START RECORDS FOR PROCESSING

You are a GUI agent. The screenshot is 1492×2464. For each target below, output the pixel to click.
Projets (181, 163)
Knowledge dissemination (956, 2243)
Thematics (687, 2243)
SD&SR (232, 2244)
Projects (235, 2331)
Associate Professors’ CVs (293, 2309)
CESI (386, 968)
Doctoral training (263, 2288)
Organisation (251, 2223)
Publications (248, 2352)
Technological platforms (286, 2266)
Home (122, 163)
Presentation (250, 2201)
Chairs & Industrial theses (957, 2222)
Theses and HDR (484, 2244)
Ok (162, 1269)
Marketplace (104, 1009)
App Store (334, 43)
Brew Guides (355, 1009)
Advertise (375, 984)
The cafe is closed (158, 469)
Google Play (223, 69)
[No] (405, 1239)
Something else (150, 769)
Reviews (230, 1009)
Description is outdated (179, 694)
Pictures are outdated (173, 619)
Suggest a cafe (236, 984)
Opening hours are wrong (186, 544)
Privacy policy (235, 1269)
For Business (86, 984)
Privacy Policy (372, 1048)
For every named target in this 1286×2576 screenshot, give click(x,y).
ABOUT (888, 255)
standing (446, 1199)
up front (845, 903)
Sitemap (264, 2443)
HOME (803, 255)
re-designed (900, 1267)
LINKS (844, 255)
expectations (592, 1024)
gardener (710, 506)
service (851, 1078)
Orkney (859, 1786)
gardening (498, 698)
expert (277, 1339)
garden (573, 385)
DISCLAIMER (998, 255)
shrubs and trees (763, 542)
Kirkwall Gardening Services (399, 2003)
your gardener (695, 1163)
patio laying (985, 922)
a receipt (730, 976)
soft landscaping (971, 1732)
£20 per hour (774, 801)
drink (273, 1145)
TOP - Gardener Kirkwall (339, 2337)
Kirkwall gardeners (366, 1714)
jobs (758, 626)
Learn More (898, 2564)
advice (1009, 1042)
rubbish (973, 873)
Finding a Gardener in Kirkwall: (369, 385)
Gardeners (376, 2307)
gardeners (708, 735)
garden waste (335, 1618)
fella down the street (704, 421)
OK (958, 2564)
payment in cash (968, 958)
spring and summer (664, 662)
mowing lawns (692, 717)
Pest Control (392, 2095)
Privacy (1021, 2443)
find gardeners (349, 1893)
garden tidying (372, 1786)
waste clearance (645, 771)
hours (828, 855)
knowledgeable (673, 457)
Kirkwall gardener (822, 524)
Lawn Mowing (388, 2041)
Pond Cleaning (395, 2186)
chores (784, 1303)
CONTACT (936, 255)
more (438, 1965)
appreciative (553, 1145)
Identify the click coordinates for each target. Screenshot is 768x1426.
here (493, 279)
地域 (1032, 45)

END RECORDS FOR PROCESSING

* **PROBLEM REQUIREMENTS**:
Isolate each line of the listing above that includes "Kirkwall". Copy it.

* **EXERCISE SOLUTION**:
Kirkwall Gardening Services (399, 2003)
TOP - Gardener Kirkwall (339, 2337)
Kirkwall gardeners (366, 1714)
Finding a Gardener in Kirkwall: (369, 385)
Kirkwall gardener (822, 524)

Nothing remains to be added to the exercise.